Stored records
┌────────
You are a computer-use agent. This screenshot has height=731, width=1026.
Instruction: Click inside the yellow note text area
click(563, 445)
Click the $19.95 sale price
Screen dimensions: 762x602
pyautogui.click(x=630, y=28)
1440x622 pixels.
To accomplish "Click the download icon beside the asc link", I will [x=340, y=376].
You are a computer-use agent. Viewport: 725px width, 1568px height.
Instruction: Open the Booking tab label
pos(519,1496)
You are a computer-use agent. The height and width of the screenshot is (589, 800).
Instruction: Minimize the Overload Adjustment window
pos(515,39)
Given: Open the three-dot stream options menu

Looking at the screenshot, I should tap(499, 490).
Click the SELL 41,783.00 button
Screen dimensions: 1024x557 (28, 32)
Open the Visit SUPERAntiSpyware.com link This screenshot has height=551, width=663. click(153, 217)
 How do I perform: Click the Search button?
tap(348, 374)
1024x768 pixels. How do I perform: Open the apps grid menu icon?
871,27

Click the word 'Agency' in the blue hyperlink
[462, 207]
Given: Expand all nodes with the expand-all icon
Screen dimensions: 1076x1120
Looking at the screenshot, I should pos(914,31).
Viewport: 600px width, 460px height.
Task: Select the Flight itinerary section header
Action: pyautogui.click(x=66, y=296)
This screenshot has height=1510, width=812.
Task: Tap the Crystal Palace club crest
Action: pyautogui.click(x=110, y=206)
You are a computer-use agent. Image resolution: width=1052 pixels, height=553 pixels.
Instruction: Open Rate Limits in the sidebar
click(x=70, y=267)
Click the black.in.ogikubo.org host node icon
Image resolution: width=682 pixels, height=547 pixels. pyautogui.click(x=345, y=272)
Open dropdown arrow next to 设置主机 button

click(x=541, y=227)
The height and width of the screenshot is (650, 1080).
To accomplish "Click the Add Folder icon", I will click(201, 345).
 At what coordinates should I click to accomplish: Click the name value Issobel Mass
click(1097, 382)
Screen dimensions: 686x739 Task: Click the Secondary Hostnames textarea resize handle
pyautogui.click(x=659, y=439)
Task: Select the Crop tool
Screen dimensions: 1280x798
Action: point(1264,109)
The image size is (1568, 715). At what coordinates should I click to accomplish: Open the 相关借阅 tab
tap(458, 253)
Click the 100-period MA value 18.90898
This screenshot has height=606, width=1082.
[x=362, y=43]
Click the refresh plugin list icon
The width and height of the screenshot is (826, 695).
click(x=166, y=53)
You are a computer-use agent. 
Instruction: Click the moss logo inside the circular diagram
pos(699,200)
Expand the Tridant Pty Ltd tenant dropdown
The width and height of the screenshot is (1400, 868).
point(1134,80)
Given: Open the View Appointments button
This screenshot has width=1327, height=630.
└────────
Problem: In the records above, some lines hold the word "agent"; copy each such line.

Written solution:
You are a computer-use agent. This screenshot has height=731, width=1026.
You are a computer-use agent. Viewport: 725px width, 1568px height.
You are a computer-use agent. The height and width of the screenshot is (589, 800).
You are a computer-use agent. Image resolution: width=1052 pixels, height=553 pixels.
You are a computer-use agent. 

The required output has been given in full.